Abstract: Workforce shortages, lack of diversity, and challenging student transitions from college into the construction profession remain a huge concern. There is the need for construction educators to target, attract, and prepare minority students who persist into construction professional roles and contribute to industry advancements. Identity theories emphasize that students’ lived experiences shape their professional identity development processes and career decisions; and, in the long-term, influence students’ persistence and career success. Construction students with strong professional identities are likely to persist and have smoother transitions into construction professions (CPs). However, little is known about the lived experiences of construction students, particularly students at historically black colleges and universities (HBCUs); and, how these experiences influence their construction professional identity development (CPID). Consequently, the purpose of this research was to gain insights into HBCU students’ lived experiences and how their CPID evolved across four educational stages. Using a self-reporting survey instrument in a mixed methods approach, 45 HBCU construction students described experiences that influenced their CPID and rated their own CPID using a five-point Likert scale. Data analysis involved weighted means and descriptive analysis of frequently occurring words and emerging thematic categories. T-tests were used to assess the statistical significance of differences existing between different categories of students.
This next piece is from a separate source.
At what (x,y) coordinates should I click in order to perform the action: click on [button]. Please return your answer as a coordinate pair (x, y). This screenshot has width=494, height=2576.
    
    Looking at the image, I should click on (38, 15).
Results showed that across the four educational stages, seven thematic categories (technology, engineering, science, fine/performing arts, sports, arts, and non-degree) of evolving career interests emerged from the data analysis. Majority of CP career decisions occurred at the middle-school age, making it a critical time to introduce age-appropriate construction learning opportunities. The six thematic categories that emerged from students’ reasons for switching career interests were psychological, experiential, academic, physical, social, and economic; and these reasons corresponded with the educational stages. While pre-college reasons for switching career interests were mostly associated with new knowledge and experiences, college reasons were associated with barriers that hindered students’ progression. HBCU construction students had positive perceptions of their own CPID with a high sense of belonging, self-efficacy, and self-recognition. CPID was neither gender nor classification dependent. However, it was most influenced by personal, academic, and industrial experiences. Furthermore, students indicated a strong preference for hands on activities, industry connections, and instructor preparation because these enhanced their CPID.
Empirical findings provide insights into CPID to inform educational practices and policies for the early targeting, attraction, preparation, and persistence of construction students, particularly at HBCUs. In the long term, effective practices and policies could increase the quantity and quality of CPs towards a more competent and diverse workforce for the development of 21st century built environments.